(Data on locating visible targets)
-=-=-

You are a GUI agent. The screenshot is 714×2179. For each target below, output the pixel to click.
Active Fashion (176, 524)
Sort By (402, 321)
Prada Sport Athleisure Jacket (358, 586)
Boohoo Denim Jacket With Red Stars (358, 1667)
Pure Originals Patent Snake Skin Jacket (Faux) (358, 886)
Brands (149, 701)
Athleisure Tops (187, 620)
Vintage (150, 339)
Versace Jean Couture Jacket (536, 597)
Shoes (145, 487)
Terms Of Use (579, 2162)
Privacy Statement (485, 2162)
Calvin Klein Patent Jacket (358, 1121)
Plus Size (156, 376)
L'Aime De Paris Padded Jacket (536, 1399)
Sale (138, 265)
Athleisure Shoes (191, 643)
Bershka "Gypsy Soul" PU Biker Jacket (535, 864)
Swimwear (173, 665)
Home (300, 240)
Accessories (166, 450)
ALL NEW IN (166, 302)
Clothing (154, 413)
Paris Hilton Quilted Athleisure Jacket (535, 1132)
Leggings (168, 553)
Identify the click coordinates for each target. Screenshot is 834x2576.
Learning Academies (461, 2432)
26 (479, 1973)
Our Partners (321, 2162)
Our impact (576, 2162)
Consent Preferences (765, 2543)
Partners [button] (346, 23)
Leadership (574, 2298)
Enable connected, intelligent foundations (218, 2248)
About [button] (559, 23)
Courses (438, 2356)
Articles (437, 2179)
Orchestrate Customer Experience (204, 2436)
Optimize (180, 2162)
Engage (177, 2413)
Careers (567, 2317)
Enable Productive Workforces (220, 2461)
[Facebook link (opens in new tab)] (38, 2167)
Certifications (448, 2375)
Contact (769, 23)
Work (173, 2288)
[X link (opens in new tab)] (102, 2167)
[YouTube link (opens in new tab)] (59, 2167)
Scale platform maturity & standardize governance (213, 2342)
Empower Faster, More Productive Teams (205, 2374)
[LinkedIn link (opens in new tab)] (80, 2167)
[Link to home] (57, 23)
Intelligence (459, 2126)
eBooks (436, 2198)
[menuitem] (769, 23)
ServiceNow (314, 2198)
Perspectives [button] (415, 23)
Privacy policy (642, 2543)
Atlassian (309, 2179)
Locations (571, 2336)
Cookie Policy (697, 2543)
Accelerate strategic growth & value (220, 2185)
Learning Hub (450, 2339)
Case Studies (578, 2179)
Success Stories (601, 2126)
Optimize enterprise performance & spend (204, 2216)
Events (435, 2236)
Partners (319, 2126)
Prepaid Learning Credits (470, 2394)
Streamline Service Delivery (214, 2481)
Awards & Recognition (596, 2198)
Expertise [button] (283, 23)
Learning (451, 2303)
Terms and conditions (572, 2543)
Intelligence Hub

-=-=-

What you need to do
Can you reproduce every line of the listing above with "Jacket" swapped for "Coat" and nothing else changed?

Solution
You are a GUI agent. The screenshot is 714×2179. For each target below, output the pixel to click.
Active Fashion (176, 524)
Sort By (402, 321)
Prada Sport Athleisure Coat (358, 586)
Boohoo Denim Coat With Red Stars (358, 1667)
Pure Originals Patent Snake Skin Coat (Faux) (358, 886)
Brands (149, 701)
Athleisure Tops (187, 620)
Vintage (150, 339)
Versace Jean Couture Coat (536, 597)
Shoes (145, 487)
Terms Of Use (579, 2162)
Privacy Statement (485, 2162)
Calvin Klein Patent Coat (358, 1121)
Plus Size (156, 376)
L'Aime De Paris Padded Coat (536, 1399)
Sale (138, 265)
Athleisure Shoes (191, 643)
Bershka "Gypsy Soul" PU Biker Coat (535, 864)
Swimwear (173, 665)
Home (300, 240)
Accessories (166, 450)
ALL NEW IN (166, 302)
Clothing (154, 413)
Paris Hilton Quilted Athleisure Coat (535, 1132)
Leggings (168, 553)
Identify the click coordinates for each target. Screenshot is 834x2576.
Learning Academies (461, 2432)
26 (479, 1973)
Our Partners (321, 2162)
Our impact (576, 2162)
Consent Preferences (765, 2543)
Partners [button] (346, 23)
Leadership (574, 2298)
Enable connected, intelligent foundations (218, 2248)
About [button] (559, 23)
Courses (438, 2356)
Articles (437, 2179)
Orchestrate Customer Experience (204, 2436)
Optimize (180, 2162)
Engage (177, 2413)
Careers (567, 2317)
Enable Productive Workforces (220, 2461)
[Facebook link (opens in new tab)] (38, 2167)
Certifications (448, 2375)
Contact (769, 23)
Work (173, 2288)
[X link (opens in new tab)] (102, 2167)
[YouTube link (opens in new tab)] (59, 2167)
Scale platform maturity & standardize governance (213, 2342)
Empower Faster, More Productive Teams (205, 2374)
[LinkedIn link (opens in new tab)] (80, 2167)
[Link to home] (57, 23)
Intelligence (459, 2126)
eBooks (436, 2198)
[menuitem] (769, 23)
ServiceNow (314, 2198)
Perspectives [button] (415, 23)
Privacy policy (642, 2543)
Atlassian (309, 2179)
Locations (571, 2336)
Cookie Policy (697, 2543)
Accelerate strategic growth & value (220, 2185)
Learning Hub (450, 2339)
Case Studies (578, 2179)
Success Stories (601, 2126)
Optimize enterprise performance & spend (204, 2216)
Events (435, 2236)
Partners (319, 2126)
Prepaid Learning Credits (470, 2394)
Streamline Service Delivery (214, 2481)
Awards & Recognition (596, 2198)
Expertise [button] (283, 23)
Learning (451, 2303)
Terms and conditions (572, 2543)
Intelligence Hub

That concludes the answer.